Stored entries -
»»
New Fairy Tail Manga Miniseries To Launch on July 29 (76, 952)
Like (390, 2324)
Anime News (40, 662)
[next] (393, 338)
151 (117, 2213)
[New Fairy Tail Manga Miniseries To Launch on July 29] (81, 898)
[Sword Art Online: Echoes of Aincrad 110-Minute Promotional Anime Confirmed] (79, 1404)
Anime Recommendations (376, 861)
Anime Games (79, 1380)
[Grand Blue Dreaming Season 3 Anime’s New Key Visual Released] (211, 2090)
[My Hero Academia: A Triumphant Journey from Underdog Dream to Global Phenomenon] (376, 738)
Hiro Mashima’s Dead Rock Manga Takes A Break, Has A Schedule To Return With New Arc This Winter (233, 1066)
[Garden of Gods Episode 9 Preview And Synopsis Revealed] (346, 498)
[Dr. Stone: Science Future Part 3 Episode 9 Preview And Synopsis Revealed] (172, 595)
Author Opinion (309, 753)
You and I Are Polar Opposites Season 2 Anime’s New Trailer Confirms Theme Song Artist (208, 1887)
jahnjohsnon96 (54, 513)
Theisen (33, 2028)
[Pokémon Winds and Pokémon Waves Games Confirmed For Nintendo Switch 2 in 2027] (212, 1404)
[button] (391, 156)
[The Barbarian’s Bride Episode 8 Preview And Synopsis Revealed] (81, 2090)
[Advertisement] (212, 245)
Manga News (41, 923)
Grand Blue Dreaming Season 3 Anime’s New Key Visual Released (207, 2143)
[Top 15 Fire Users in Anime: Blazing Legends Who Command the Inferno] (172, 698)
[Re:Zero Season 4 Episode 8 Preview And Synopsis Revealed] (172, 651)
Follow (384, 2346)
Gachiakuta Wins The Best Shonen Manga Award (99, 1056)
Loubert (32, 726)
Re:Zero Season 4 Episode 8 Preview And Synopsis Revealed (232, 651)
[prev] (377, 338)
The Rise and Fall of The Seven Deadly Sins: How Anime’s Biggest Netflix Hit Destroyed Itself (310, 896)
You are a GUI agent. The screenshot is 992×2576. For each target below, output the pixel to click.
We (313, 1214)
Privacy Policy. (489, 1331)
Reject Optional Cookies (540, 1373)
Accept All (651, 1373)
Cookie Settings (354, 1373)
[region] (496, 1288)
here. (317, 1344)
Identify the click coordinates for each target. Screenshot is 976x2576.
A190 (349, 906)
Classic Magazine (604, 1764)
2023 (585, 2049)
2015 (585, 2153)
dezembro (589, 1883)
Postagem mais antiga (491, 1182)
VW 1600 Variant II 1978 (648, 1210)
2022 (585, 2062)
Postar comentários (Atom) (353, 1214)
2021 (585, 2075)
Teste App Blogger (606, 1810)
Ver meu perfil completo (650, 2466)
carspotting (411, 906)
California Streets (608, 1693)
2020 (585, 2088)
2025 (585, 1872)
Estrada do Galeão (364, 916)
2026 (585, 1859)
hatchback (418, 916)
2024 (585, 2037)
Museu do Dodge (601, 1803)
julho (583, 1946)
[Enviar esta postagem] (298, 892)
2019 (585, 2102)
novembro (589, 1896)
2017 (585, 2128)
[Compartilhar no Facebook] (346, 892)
««
What to work on -
Filter the records above and return every line that holds the word "Miniseries".

Solution to this exercise -
New Fairy Tail Manga Miniseries To Launch on July 29 (76, 952)
[New Fairy Tail Manga Miniseries To Launch on July 29] (81, 898)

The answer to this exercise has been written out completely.